**Passage to read:**
»»

While our study suggests that the upregulation of CD274 on cultured cells including HSCs inhibited allogeneic T cell response, a related example is surface expression of CD47, which enables HSCs and leukemia cells to evade innate macrophage phagocytosis (
Jaiswal et al., 2009). Based on these results, we hypothesize that all homeostatic HSCs express low levels of surface immune suppressors, and the levels of these suppressors can be induced by stress or immune signals. These immune suppressors may thus modulate HSC immunogenicity and, therefore, contribute to the “immune privilege” of HSCs. This regulatable “immune privilege” should be advantageous to HSCs, as it may allow these important stem cells to rapidly adjust to altered environment or to protect them from the excessive immune activation and even potential autoimmune disorder. Whether the expression of CD274 on HSCs or cancer cells can be regulated
in vivo and its biological significance warrants further investigation.
Furthermore, we speculate that a common mechanism exists for regulation of expression of immune inhibitory signals in some other types of stem cells – similar to that in tumor cells. The expression and regulation of immune inhibitors on stem cells per se may allow these cells to survive an unexpected immune attack. It will be interesting to study the immunology of stem cells by investigating the roles of surface immune molecules on embryonic stem cells, induced pluripotent stem cells, other adult stem cells, and cancer stem cells.
In summary, our study demonstrated the great benefits of ex vivo expansion of HSCs for overcoming problems in allogeneic transplantation, and revealed the importance of an immune inhibitor on the surface of HSCs. This work should shed new light on understanding the immunology of HSCs and other stem cells and may lead to development of novel strategies for successful allogeneic transplantation of human patients.

««

**Your tasks:**
• A. Answer these questions from the passage on stem cell immunology, one line each, marked (i), (ii), (iii):
(i) What does surface expression of CD47 enable HSCs and leukemia cells to evade?
(ii) On which types of stem cells does the passage suggest studying the roles of surface immune molecules?
(iii) According to the summary, the study revealed the importance of what?
• B. Retype the passage on stem cell immunology word for word from "In summary, our" to "of human patients.".

**Information shown:**
»»

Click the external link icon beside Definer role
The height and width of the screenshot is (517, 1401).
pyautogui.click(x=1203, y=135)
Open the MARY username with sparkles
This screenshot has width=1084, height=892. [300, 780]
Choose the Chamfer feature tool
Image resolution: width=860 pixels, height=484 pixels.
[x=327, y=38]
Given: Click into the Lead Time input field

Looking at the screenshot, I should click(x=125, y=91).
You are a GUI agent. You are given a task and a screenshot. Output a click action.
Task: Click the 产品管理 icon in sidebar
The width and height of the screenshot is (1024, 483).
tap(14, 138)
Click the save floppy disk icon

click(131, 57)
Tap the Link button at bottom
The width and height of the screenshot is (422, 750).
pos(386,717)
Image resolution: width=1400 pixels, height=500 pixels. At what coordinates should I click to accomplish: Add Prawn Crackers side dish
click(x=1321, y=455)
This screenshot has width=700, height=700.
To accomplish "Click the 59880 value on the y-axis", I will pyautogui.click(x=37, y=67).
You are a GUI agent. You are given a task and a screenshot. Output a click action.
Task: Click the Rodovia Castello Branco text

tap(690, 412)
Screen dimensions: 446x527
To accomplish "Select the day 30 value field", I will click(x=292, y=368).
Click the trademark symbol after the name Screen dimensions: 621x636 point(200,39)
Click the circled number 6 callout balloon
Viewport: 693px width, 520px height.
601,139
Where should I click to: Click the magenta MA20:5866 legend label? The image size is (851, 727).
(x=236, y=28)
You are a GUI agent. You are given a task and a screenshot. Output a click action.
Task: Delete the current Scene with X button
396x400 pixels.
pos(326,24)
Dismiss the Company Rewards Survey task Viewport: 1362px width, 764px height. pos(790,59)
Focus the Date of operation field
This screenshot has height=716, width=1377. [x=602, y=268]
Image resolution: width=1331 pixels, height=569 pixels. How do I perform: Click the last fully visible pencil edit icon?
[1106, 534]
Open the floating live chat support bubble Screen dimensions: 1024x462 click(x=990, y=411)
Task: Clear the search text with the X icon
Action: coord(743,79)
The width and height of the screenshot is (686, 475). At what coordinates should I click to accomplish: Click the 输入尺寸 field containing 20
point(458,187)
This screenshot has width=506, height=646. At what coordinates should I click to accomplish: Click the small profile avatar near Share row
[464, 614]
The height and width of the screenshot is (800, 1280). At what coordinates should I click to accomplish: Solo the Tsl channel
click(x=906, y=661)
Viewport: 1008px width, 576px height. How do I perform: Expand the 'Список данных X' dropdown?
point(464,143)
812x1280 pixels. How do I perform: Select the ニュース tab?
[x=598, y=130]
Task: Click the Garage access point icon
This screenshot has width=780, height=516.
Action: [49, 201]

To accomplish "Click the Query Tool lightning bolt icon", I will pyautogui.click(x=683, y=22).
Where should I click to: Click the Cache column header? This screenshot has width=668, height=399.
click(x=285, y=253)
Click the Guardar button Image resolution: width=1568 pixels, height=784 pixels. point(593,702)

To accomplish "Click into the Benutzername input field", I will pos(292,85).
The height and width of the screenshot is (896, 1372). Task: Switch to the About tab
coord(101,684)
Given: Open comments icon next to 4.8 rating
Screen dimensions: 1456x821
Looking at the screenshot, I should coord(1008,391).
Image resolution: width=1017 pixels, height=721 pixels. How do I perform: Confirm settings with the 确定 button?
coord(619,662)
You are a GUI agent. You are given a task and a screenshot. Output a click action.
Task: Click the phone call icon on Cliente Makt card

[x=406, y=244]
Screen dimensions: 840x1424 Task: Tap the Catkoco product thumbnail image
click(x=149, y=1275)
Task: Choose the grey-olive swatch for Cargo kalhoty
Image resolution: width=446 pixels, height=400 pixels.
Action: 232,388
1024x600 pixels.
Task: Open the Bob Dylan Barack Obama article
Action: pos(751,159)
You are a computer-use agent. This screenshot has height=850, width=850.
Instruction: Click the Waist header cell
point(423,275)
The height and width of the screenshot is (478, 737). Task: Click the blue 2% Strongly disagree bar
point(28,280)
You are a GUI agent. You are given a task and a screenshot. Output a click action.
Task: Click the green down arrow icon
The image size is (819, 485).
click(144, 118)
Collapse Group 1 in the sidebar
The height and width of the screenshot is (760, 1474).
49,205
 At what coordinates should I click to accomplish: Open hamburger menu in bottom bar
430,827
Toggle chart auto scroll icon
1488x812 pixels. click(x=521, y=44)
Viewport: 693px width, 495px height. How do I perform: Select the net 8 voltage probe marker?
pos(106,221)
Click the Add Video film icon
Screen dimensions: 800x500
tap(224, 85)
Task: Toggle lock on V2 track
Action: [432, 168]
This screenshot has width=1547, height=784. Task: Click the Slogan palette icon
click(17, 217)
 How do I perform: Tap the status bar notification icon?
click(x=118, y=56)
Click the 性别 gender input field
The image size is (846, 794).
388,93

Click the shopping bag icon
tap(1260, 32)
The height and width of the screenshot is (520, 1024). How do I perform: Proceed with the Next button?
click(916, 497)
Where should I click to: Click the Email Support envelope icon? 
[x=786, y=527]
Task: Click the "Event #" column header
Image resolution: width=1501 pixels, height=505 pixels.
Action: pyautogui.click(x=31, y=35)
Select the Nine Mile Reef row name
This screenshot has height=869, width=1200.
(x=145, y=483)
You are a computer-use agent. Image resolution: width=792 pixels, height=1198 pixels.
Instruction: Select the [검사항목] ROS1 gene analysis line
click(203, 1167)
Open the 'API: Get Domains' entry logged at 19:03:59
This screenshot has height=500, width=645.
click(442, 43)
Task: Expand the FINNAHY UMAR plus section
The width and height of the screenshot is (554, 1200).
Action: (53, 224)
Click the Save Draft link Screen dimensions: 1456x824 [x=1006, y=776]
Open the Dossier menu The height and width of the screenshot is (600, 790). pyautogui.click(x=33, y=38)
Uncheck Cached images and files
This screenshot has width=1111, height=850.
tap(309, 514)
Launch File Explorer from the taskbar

««

**Activity answers:**
• A.
(i) Innate macrophage phagocytosis.
(ii) Embryonic stem cells, induced pluripotent stem cells, other adult stem cells, and cancer stem cells.
(iii) An immune inhibitor on the surface of HSCs.

• B.
In summary, our study demonstrated the great benefits of ex vivo expansion of HSCs for overcoming problems in allogeneic transplantation, and revealed the importance of an immune inhibitor on the surface of HSCs. This work should shed new light on understanding the immunology of HSCs and other stem cells and may lead to development of novel strategies for successful allogeneic transplantation of human patients.